Una presenza che “disegna” e caratterizza la stupenda zona del Quartier del Piave dal punto di vista urbanistico. Metafora delle nostre numerose comunità e del loro profondo attaccamento a questo territorio.
Sono i Campanili, nuovo oggetto (meglio, soggetto) della rubrica settimanale di Eventi Venetando, promossa dal Consorzio Pro Loco Quartier del Piave, con cui Qdpnews.it riprende per i lettori fatti, avvenimenti o aspetti della vita dei nostri paesi.
In questo articolo, a cura di Enrico Dall’Anese, parleremo del campanile di Follina.
La poderosa torre campanaria dell’abbazia di Follina è inserita, secondo l’architettura cistercense, nella costruzione stessa della chiesa, all’incrocio della navata centrale col transetto, ed è incorporata nel muro perimetrale.
Con i suoi 30 metri di altezza sovrasta tutto il complesso abbaziale.
Lo schema è quello del campanile romanico: a pianta quadrata con parametro di pietra in basso, e poi di mattone, con divisioni orizzontali a diversi piani, realizzate a cornici pensili di cotto.
La parte superiore della cella campanaria ha per ognuno dei quattro lati una grande bifora con colonnina di pietra bianca.
Il colmo della cella campanaria è lavorato intorno da un fregio di archetti pensili in cotto, che spiccano in una fascia bianca.
Il tetto è basso a quattro displuvi, e quindi senza slancio, secondo i moduli dei campanili romanici.
La costruzione della torre è senz’altro anteriore a quella della chiesa trecentesca e fu completata poco prima del 1268, anno di costruzione del chiostro.
Come è noto, infatti, la basilica attuale fu iniziata dall’abate Gualtiero nel 1305 e completata dall’abate Nordio nel 1335, ma fu preceduta da un’altra chiesa dei cistercensi, terminata appunto verso il 1268.

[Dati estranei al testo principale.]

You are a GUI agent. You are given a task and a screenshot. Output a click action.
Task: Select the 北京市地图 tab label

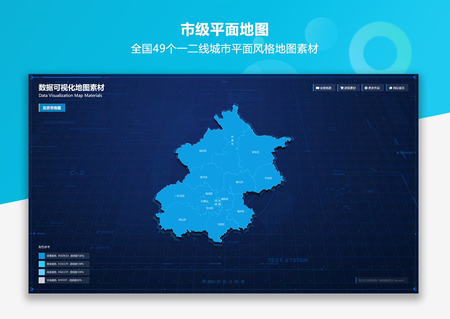tap(52, 108)

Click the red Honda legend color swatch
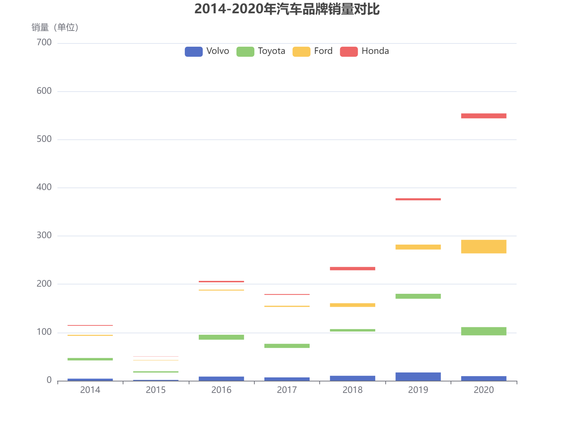[349, 51]
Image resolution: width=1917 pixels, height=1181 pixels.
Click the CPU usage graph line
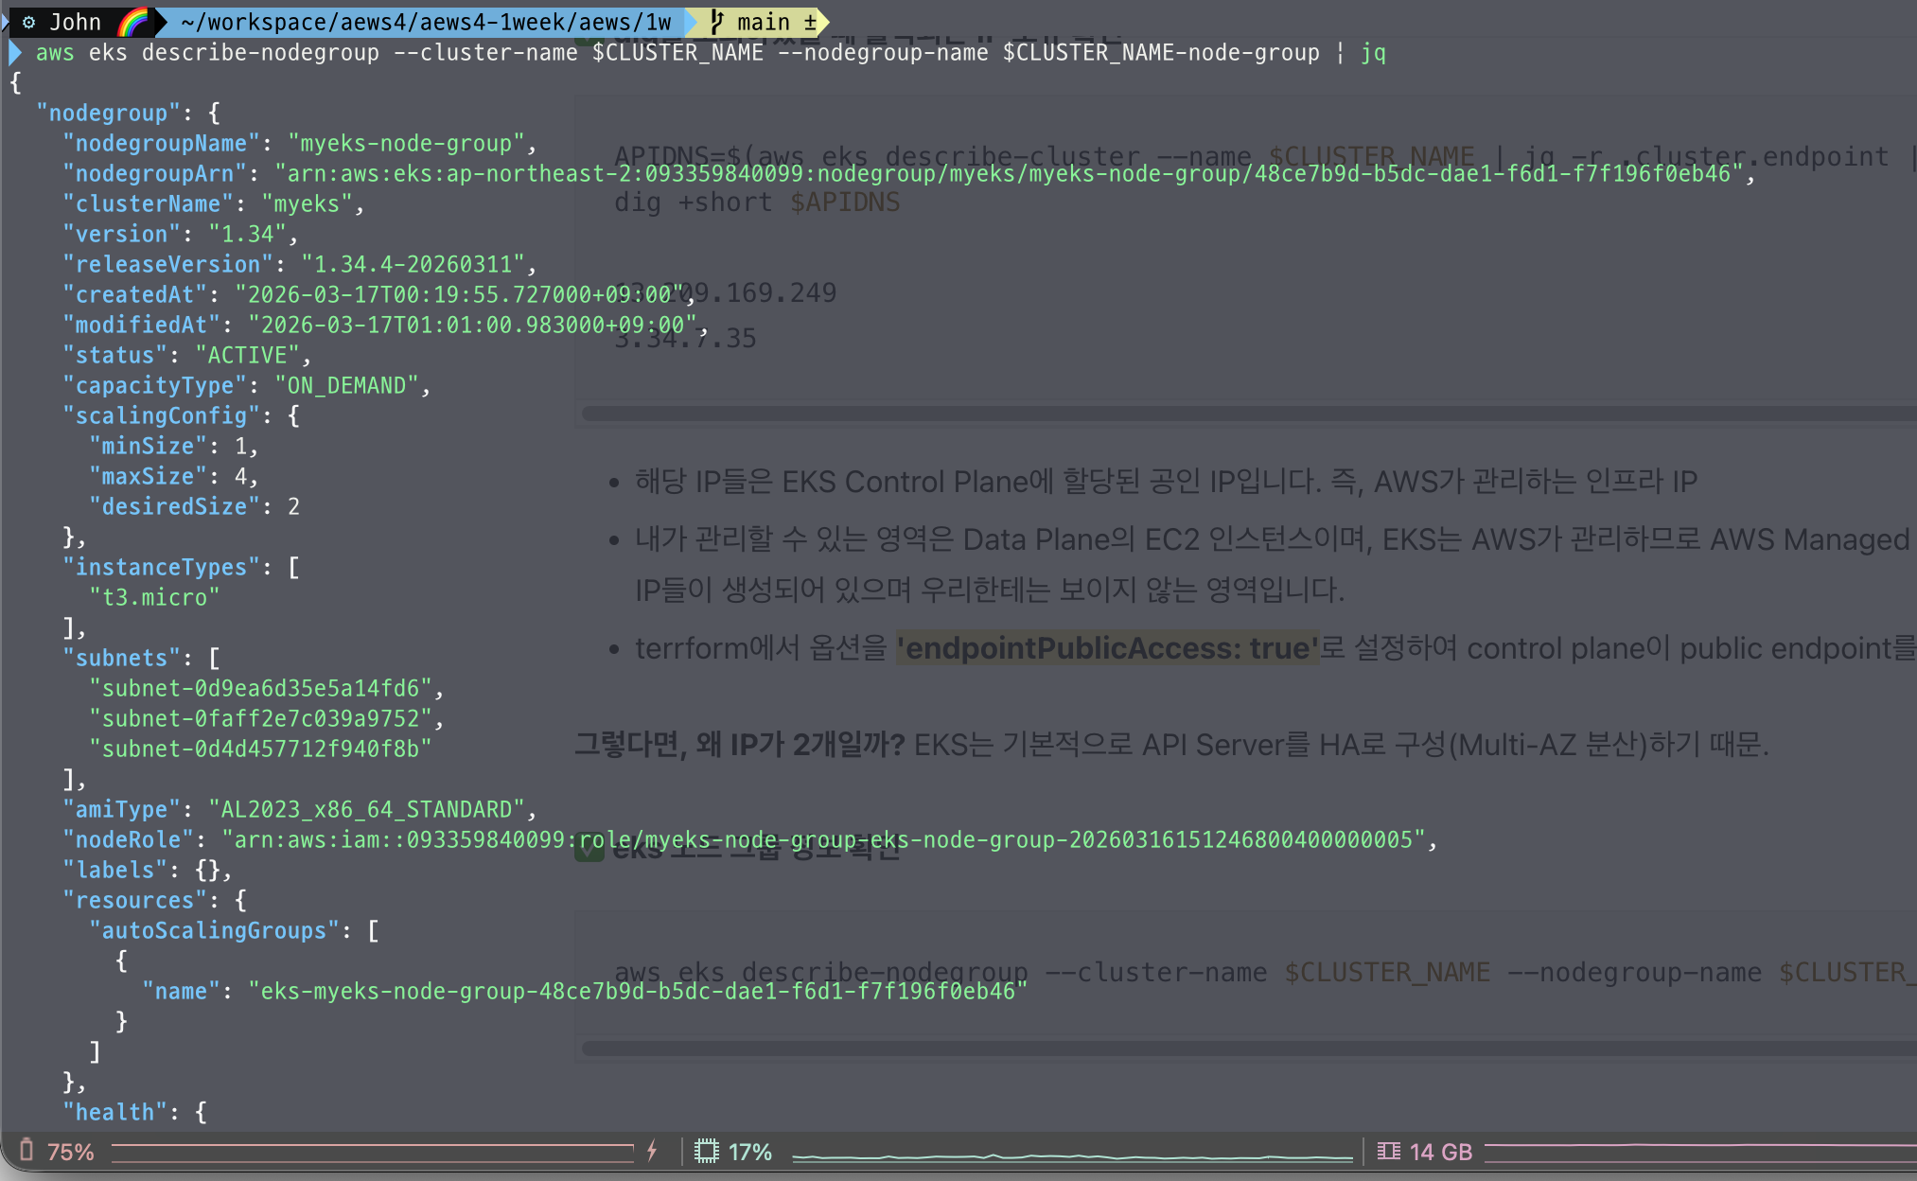(1072, 1156)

Sul lato sud della torre spicca il quadrante del grande orologio seicentesco dovuto ai monaci camaldolesi.
Le cinque campane sostituiscono dal 1921 le tre originarie, asportate dagli austriaci durante l’anno di occupazione nemica.
Nell’ambito geografico del comune di Follina spicca anche il caratteristico campanile di Valmareno. Fu completato nel 1848, come ricorda la scritta in latino: “Una manu faciebat opus, altera gladium tenebat Marenensium virtus 1834-1848”.


E’ proprio il caso di dire che si tratta di un’autocelebrazione “campanilistica”: “Il valore dei Marenesi con una mano costruiva l’opera, con l’altra brandiva la spada”.